Tekil Mesaj gösterimi
Alt 03-08-2008, 01:45   #3
Kullanıcı Adı
LüGaT
Standart Borç Batağına Battık Yalanı (Borç Verileri)
Borçlar Artıyor mu Azalıyor mu ?

Çarklarının dönmesi dışarıdan gelecek suya bağlı zayıf ekonomiler, her türlü dayatmaya açık hale gelir.

Osmanlı'nın son dönemindeki ağır borç yükü ve Düyun-ı Umumiye tecrübesi, bu millete çok pahalıya patlamıştı. O sebeptendir ki, cumhuriyetin birinci ve ikinci kuşak yöneticileri özellikle dış borçlanmaya hep mesafeli durdu, işleri öz kaynakla yürütme yoluna gitti. Ancak, özellikle 1990'lı yıllarda artan hesapsız gidiş, Türkiye'yi 2001 krizine sürükledi. Bu krizle birlikte, kamu bankalarının üstü örtülmüş görev zararlarının tasfiyesi ve içi boşaltılan bankaların geride bıraktığı enkaz sebebiyle borçlarda patlama yaşandı. Bütçeden borç ödemelerine ayrılan pay, 2001'den itibaren yüzde 50'nin üzerine çıktı. Yatırımlara giden para ise giderek azaldı.

İşte Türkiye o tarihten bu yana önce borçları çevirebilmenin, sonra da azaltmanın mücadelesini veriyor. Vadesi kısa, faizi yüksek bu borçları bir anda eritmek mümkün değil. Üreteceksiniz, kazanacaksınız, büyüyeceksiniz ve borç tasfiye edecek güce ulaşacaksınız. Kararlı, uzun soluklu adımlar gerekli.

Geçen hafta 5 yıl vadeli iç borçlanma ihalesi gerçekleştiren Hazine, salı günkü 5 yıl vadeli iç borçlanma ihalesini de başarıyla tamamladı. Dış borçlanmada da vadenin uzadığı ihaleleri görüyoruz artık. Bu, aylık vadelere alışmış Türk ekonomisi için çok önemli bir aşama. Önümüzdeki dönemde 7 ve 10 yıllık tahvillerin devreye girmesi bekleniyor. Böyle devam ettiği takdirde, borcun çevrilmesi sorunu büyük ölçüde aşılmış olacak. Artık sonrası hızlı bir tasfiye olmalı.
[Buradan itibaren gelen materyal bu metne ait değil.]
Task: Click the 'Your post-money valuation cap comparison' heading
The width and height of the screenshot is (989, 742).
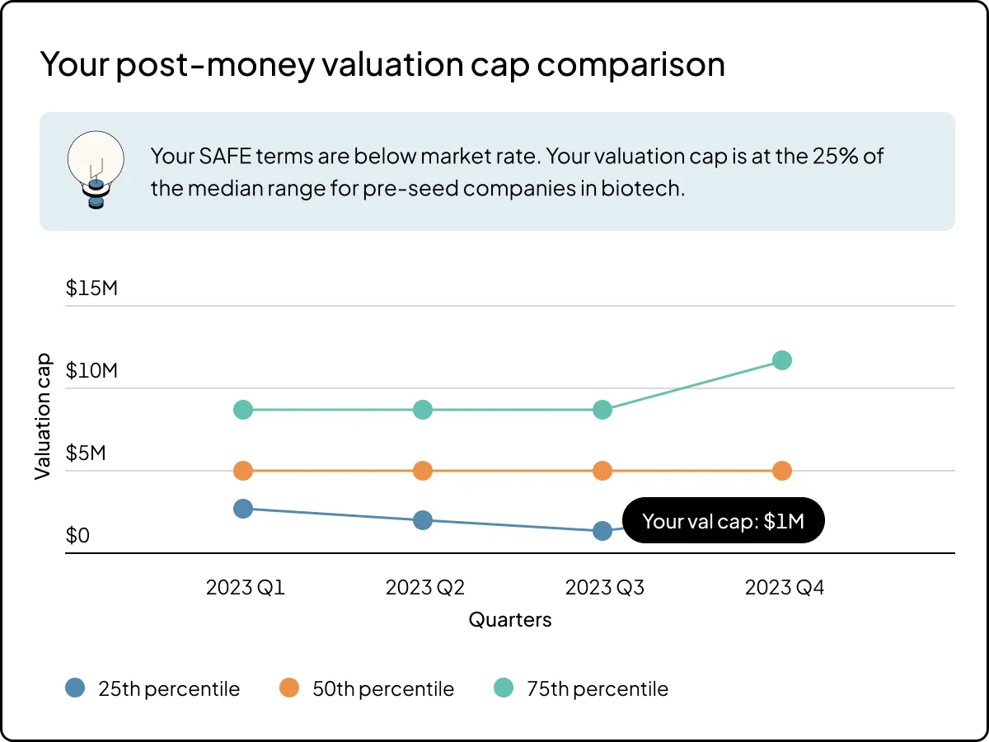Action: pyautogui.click(x=382, y=65)
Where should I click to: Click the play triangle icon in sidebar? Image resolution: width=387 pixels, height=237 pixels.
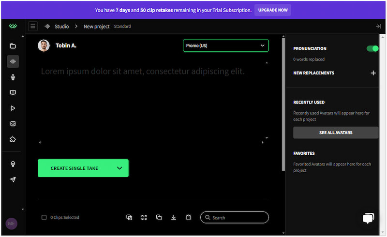point(13,108)
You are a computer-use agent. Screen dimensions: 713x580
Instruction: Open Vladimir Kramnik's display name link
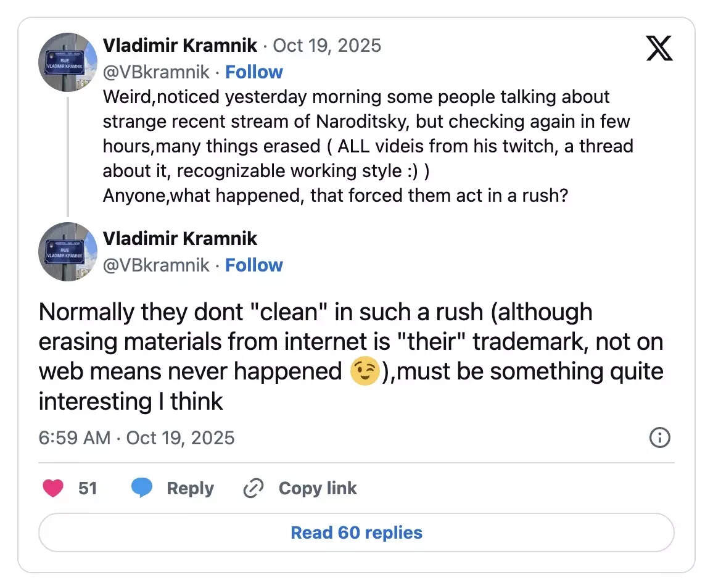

İç borçlar ocak sonu itibarıyla 228,8 milyar YTL'ye ulaşmış bulunuyor. 2003'teki seviye 194,4 milyar, 2004 sonundaki ise 224,5 milyar YTL idi. Enflasyon da dikkate alındığında küçük bir artış gözleniyor; ancak GSMH'ya oranladığımızda iç borç yükünün hafiflemekte olduğu görülüyor. Yani ekonomi borçlardan daha fazla büyüdüğü için yük azalıyor. 2001'de yüzde 70'e dayanan iç borçların milli gelire oranı bugün yüzde 50'ler seviyesinde.

228,8 milyarlık iç borç stokunun 195 milyarlık kısmını vadesi 1 yıl ve üzerinde olan tahviller oluşturuyor. Gerisi ise 1 yıldan daha kısa vadeye sahip bonolar. Aralık 2003'te yüzde 11,9 dolayında olan ortalama reel faiz, Aralık 2004'te yüzde 9,49 seviyesine indi. Ama yeterli değil. Tasfiye için maliyetin daha da düşmesi gerekiyor.

Dış borçlar ise, Eylül 2004 itibarıyla 153,2 milyar dolara ulaştı. Rakam geçen sene 145,8, 2002'de 130,3 milyar dolardı. Artış görülmekle birlikte, 2001'de yüzde 80'e dayanan dış borcun GSMH'ya oranı, düzenli bir şekilde gerileyerek yüzde 54 seviyesine inmiş. 153,2 milyar dolarlık dış borcun 89 milyarlık kısmı devlet borcu, gerisi özel sektöre ait. Ayrıca, yüzde 50'si dolar, yüzde 32,2'si de avro cinsinden olan borcun yüzde 81'i orta ve uzun vadeli.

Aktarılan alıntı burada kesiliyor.